OpenAI and Microsoft are asking a California judge to limit Elon Musk’s damages expert as the OpenAI lawsuit moves toward an April court date.
In short: A California judge is taking a close look at an expert hired by Elon Musk in his lawsuit against OpenAI and Microsoft, while the case moves toward an April court date.
Elon Musk is suing OpenAI and Microsoft in California federal court. He is seeking up to $134 billion in damages, which is money he says he is owed.
A key part of Musk’s case relies on an expert witness, financial economist C. Paul Wazzan. An expert witness is a specialist brought in to explain complex topics to a judge, like a referee asking a rules expert to clarify a tricky play.

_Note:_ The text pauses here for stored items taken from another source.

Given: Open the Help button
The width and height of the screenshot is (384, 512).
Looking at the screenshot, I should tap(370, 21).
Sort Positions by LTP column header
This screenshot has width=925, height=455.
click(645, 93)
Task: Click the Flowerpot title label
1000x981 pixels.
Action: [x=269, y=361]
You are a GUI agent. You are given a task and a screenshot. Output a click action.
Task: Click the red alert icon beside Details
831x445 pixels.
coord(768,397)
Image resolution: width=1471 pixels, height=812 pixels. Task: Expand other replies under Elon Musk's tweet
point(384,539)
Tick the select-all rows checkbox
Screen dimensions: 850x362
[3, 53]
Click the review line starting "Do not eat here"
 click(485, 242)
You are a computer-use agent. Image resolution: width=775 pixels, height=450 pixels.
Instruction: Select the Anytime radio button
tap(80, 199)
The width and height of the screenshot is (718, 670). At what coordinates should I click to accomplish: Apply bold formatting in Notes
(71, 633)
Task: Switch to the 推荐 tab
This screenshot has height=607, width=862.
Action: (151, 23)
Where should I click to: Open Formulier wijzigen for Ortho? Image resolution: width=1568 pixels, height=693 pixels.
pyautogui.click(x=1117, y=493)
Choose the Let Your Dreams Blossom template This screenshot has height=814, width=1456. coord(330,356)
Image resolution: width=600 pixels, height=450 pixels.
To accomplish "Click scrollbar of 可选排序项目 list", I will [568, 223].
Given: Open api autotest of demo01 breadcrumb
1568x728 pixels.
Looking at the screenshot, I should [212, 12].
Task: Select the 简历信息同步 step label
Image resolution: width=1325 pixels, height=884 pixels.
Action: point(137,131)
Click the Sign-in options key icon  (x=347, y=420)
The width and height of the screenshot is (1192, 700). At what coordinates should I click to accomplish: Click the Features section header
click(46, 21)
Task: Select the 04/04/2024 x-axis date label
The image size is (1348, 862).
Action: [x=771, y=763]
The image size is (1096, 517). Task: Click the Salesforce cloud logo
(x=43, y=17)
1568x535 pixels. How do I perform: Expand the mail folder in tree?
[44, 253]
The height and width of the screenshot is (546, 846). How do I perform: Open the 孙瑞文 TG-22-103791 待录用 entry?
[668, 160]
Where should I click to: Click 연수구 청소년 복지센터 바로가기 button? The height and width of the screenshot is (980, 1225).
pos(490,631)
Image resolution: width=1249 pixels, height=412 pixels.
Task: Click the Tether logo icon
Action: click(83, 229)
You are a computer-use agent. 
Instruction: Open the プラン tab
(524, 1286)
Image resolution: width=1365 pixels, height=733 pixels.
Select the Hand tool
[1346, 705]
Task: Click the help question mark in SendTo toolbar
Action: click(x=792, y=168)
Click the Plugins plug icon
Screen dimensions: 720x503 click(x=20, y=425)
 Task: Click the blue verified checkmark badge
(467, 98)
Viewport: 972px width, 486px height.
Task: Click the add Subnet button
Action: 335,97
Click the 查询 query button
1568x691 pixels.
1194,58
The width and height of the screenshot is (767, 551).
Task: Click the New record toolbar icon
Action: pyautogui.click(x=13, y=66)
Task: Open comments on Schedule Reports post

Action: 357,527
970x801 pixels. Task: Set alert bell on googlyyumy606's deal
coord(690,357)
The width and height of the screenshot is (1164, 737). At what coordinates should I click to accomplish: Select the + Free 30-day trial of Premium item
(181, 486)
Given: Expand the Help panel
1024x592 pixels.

OpenAI and Microsoft asked the court to limit or exclude Wazzan’s analysis. They argued that his numbers are not reliable and cannot be properly checked. They also said his approach would lead to an unrealistic outcome, including a large transfer of value from a nonprofit organization to Musk, who is now a competitor.
The judge questioned parts of the expert’s work but did not remove him from the case at this stage, according to the Financial Times. The lawsuit is still ongoing, and the court can still set limits on what the expert is allowed to say later.
Big AI disputes often come down to money, control, and who benefits from research. Expert witnesses can shape how a court understands those stakes, especially when the amounts are huge. For regular people, the outcome can influence how AI companies are funded, who gets access to AI products, and how much oversight courts apply when AI labs shift from nonprofit roots to major business deals.